Pantau - Menteri Kesehatan Budi Gunadi Sadikin (BGS) menyatakan pencalonannya sebagai kandidat Direktur Jenderal Organisasi Kesehatan Dunia (WHO) merupakan tugas dan amanah dari Presiden Prabowo Subianto.
Budi mengatakan pencalonan tersebut berkaitan dengan upaya menghadirkan pemimpin lembaga internasional yang dapat mewakili kepentingan negara-negara berkembang atau Global South.
Menurut Budi, Indonesia merupakan negara besar, tetapi hingga kini belum pernah memiliki perwakilan yang menduduki posisi orang nomor satu di lembaga Perserikatan Bangsa-Bangsa (PBB).
Presiden Prabowo, kata Budi, melihat adanya kesempatan bagi Indonesia untuk mengambil peran tersebut melalui pencalonannya sebagai Dirjen WHO.
"(Pencalonan, red.) itu kan amanah dari Bapak Presiden yang menyampaikan bahwa kita adalah negara besar, tetapi belum pernah menjadi orang nomor satu di lembaga PBB (Perserikatan Bangsa-Bangsa). Jadi, Beliau melihat ada kesempatan seperti itu, ya (saya, red.) diminta agar cobalah maju. Ya, saya kalau ditugaskan oleh Bapak Presiden, harus kita lakukan," kata Budi.
Budi Soroti Pentingnya Suara Global South
Budi menilai keterwakilan negara-negara Global South dalam kepemimpinan lembaga internasional penting karena negara-negara berkembang memiliki jumlah populasi yang relatif besar.

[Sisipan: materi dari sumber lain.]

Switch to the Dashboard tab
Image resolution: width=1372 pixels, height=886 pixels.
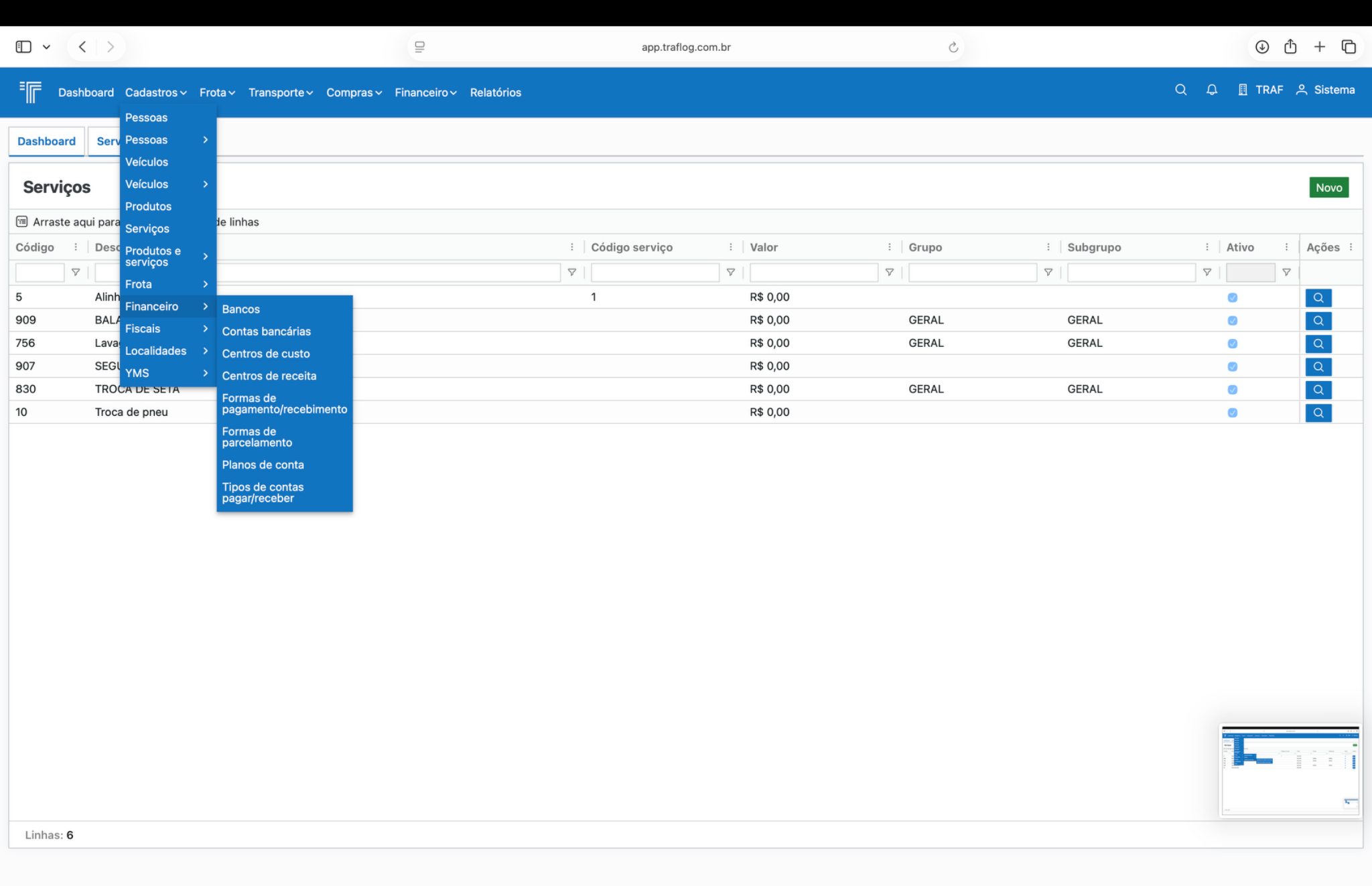tap(46, 141)
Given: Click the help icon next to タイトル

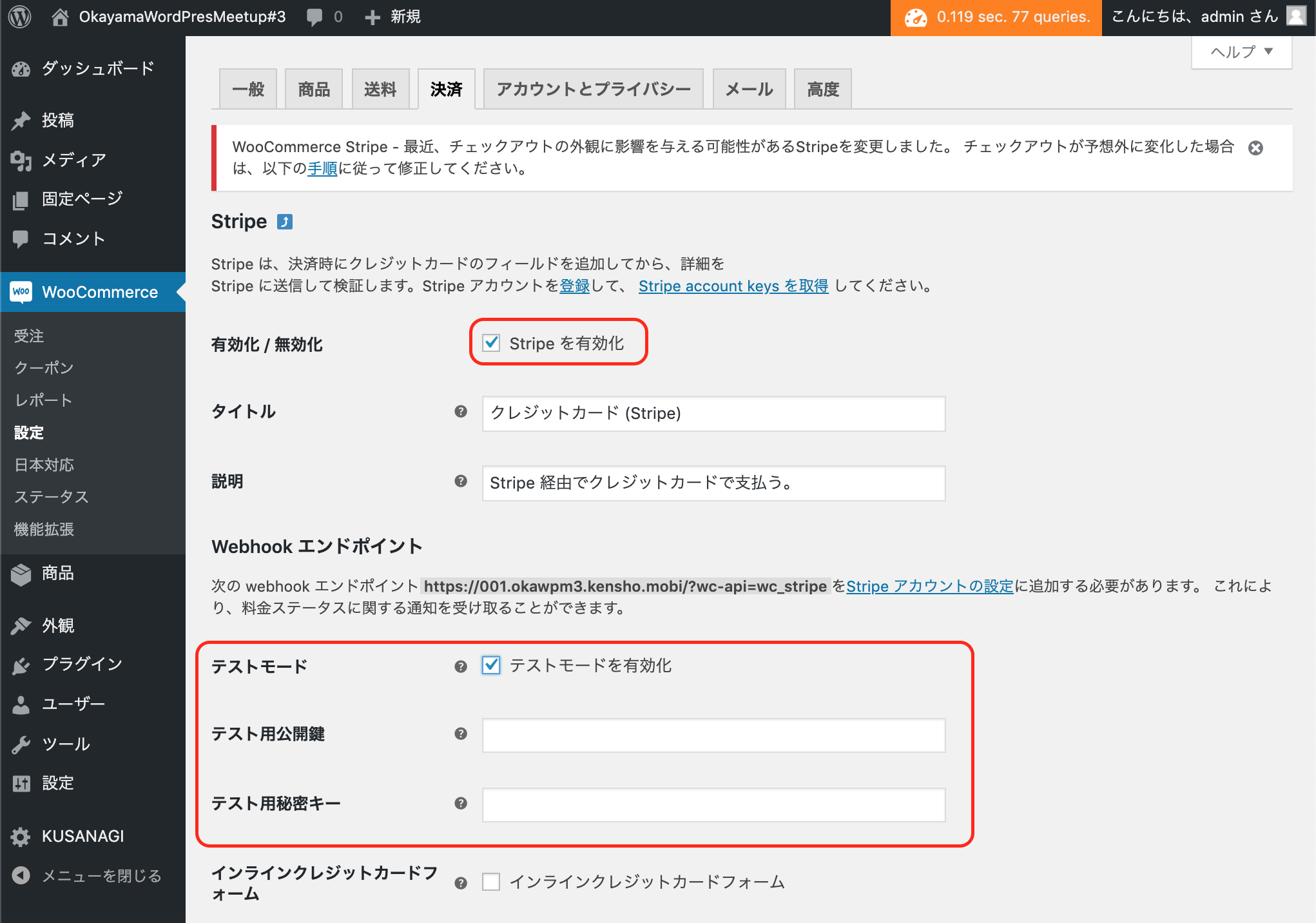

Menurutnya, banyak negara menilai suara dan kepentingan negara-negara berkembang perlu lebih banyak didengar dalam pengambilan kebijakan di tingkat internasional.
Selain memiliki populasi yang besar, negara-negara berkembang juga menghadapi kondisi ekonomi yang relatif lebih miskin sehingga membutuhkan keterwakilan dalam kepemimpinan lembaga-lembaga dunia.
WHO menjadi salah satu lembaga internasional yang dinilai penting memiliki keterwakilan negara berkembang pada tingkat kepemimpinannya.
"Banyak sekali negara-negara yang merasa bahwa perwakilan atau suara dari negara-negara berkembang atau Global South ini harus lebih didengar, karena mereka kan dari sisi populasi lebih banyak dan lebih miskin sehingga perlulah ada wakil dari negara-negara Global South atau negara-negara berkembang di pimpinan lembaga-lembaga dunia seperti (WHO, red.) ini," ungkap Budi.
Budi juga mengungkapkan Presiden Prabowo memberikan pesan khusus agar dirinya dapat mewakili kepentingan negara-negara berkembang apabila mengikuti proses pemilihan Dirjen WHO.
"Beliau menitipkan amanah ke saya, kalau bisa wakililah negara-negara berkembang ini agar mendapatkan perhatian di tataran global," kata Budi.
Empat Kandidat Masuk Bursa Dirjen WHO
Budi menjelaskan proses pemilihan Dirjen WHO masih akan melalui tahapan yang cukup panjang sebelum kandidat mengerucut menjadi tiga calon.
Menurutnya, masih terdapat sekitar dua tahapan yang harus dilalui dalam proses tersebut.
Berdasarkan laman resmi WHO yang terakhir diperbarui pada 22 Agustus 2026, terdapat empat kandidat dalam bursa pemilihan Dirjen WHO yang masing-masing diusulkan oleh satu negara.
Keempat kandidat tersebut adalah Budi Gunadi Sadikin yang diusulkan Indonesia, Hans Henri P. Kluge dari Belgia, Hanan Balkhy dari Arab Saudi, serta Hanan Mohammed Al-Kuwari dari Qatar.
WHO merupakan organisasi kesehatan dunia di bawah naungan PBB yang saat ini dipimpin Tedros Adhanom Ghebreyesus.
Tedros, yang pernah menjabat sebagai Menteri Luar Negeri dan Menteri Kesehatan Ethiopia, menjadi orang pertama dari Benua Afrika yang terpilih sebagai Dirjen WHO.
Tedros pertama kali menjabat sebagai Dirjen WHO untuk periode 2017–2022 dan kembali memimpin organisasi tersebut untuk periode kedua pada 2022–2027.